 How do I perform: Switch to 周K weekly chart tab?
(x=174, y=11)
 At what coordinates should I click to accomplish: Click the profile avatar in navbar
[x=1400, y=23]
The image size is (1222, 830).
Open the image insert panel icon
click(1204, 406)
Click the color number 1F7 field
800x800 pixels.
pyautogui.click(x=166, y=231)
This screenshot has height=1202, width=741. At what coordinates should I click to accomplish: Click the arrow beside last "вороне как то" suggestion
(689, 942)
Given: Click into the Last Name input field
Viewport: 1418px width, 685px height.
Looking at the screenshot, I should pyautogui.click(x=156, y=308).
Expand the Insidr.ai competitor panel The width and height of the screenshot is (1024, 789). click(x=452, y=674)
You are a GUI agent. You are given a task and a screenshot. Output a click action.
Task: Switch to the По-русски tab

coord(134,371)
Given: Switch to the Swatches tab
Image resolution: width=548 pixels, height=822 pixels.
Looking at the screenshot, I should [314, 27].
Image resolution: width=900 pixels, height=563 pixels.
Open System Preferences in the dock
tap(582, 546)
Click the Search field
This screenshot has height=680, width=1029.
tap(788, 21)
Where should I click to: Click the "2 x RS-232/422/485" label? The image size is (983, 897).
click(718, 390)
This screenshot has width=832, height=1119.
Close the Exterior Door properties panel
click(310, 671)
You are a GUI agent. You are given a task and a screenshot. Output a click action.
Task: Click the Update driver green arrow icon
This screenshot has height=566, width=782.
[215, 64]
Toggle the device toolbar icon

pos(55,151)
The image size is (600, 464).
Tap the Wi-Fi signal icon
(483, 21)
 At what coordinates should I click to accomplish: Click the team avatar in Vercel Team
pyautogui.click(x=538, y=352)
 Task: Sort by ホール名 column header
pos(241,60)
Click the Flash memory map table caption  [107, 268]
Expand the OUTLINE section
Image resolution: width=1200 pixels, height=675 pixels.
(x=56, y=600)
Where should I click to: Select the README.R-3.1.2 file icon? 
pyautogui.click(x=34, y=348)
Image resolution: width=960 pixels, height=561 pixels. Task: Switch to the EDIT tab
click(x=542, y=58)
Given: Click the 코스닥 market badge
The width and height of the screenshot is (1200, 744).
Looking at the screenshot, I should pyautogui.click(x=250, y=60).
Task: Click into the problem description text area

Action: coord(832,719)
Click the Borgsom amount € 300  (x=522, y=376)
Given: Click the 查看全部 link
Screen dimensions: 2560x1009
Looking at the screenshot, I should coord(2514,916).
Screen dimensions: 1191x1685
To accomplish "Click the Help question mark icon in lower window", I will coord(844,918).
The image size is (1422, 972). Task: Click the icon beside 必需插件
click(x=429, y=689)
++++
Write each record out again exactly.

EXERCISE OUTPUT ▸
 How do I perform: Switch to 周K weekly chart tab?
(x=174, y=11)
 At what coordinates should I click to accomplish: Click the profile avatar in navbar
[x=1400, y=23]
The image size is (1222, 830).
Open the image insert panel icon
click(1204, 406)
Click the color number 1F7 field
800x800 pixels.
pyautogui.click(x=166, y=231)
This screenshot has height=1202, width=741. At what coordinates should I click to accomplish: Click the arrow beside last "вороне как то" suggestion
(689, 942)
Given: Click into the Last Name input field
Viewport: 1418px width, 685px height.
Looking at the screenshot, I should pyautogui.click(x=156, y=308).
Expand the Insidr.ai competitor panel The width and height of the screenshot is (1024, 789). click(x=452, y=674)
You are a GUI agent. You are given a task and a screenshot. Output a click action.
Task: Switch to the По-русски tab

coord(134,371)
Given: Switch to the Swatches tab
Image resolution: width=548 pixels, height=822 pixels.
Looking at the screenshot, I should [314, 27].
Image resolution: width=900 pixels, height=563 pixels.
Open System Preferences in the dock
tap(582, 546)
Click the Search field
This screenshot has height=680, width=1029.
tap(788, 21)
Where should I click to: Click the "2 x RS-232/422/485" label? The image size is (983, 897).
click(718, 390)
This screenshot has width=832, height=1119.
Close the Exterior Door properties panel
click(310, 671)
You are a GUI agent. You are given a task and a screenshot. Output a click action.
Task: Click the Update driver green arrow icon
This screenshot has height=566, width=782.
[215, 64]
Toggle the device toolbar icon

pos(55,151)
The image size is (600, 464).
Tap the Wi-Fi signal icon
(483, 21)
 At what coordinates should I click to accomplish: Click the team avatar in Vercel Team
pyautogui.click(x=538, y=352)
 Task: Sort by ホール名 column header
pos(241,60)
Click the Flash memory map table caption  [107, 268]
Expand the OUTLINE section
Image resolution: width=1200 pixels, height=675 pixels.
(x=56, y=600)
Where should I click to: Select the README.R-3.1.2 file icon? 
pyautogui.click(x=34, y=348)
Image resolution: width=960 pixels, height=561 pixels. Task: Switch to the EDIT tab
click(x=542, y=58)
Given: Click the 코스닥 market badge
The width and height of the screenshot is (1200, 744).
Looking at the screenshot, I should pyautogui.click(x=250, y=60).
Task: Click into the problem description text area

Action: coord(832,719)
Click the Borgsom amount € 300  (x=522, y=376)
Given: Click the 查看全部 link
Screen dimensions: 2560x1009
Looking at the screenshot, I should coord(2514,916).
Screen dimensions: 1191x1685
To accomplish "Click the Help question mark icon in lower window", I will coord(844,918).
The image size is (1422, 972). Task: Click the icon beside 必需插件
click(x=429, y=689)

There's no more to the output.